A person's hands typing on a laptop computer. Online harassment has profound implications for marginalized individuals.
Gender-based online harassment has profound implications for marginalized individuals.

The digital world offers a useful medium for female empowerment and community building, amplifying the voices of marginalized populations globally. However, social media and online spaces can also be used to exacerbate gender-based online harassment and proliferate structural gender-based violence through disinformation, cyberharassment, cyberstalking, sextortion, recruitment for sex trafficking, revenge porn and threats of physical assault.
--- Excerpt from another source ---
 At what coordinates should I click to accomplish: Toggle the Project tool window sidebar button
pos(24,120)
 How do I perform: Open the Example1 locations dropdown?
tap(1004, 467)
The perpetrator-victim dynamic changes drastically in an online context, permitting perpetrators to hide behind the anonymity of the internet. Online violence is pervasive and has profound implications for the ability of women, girls and other marginalized individuals to exist safely in digital spaces. Marginalized groups — including women, gender minoritized groups, LGBTQ+ persons and people with disabilities — are the most vulnerable to coordinated violence in an online context.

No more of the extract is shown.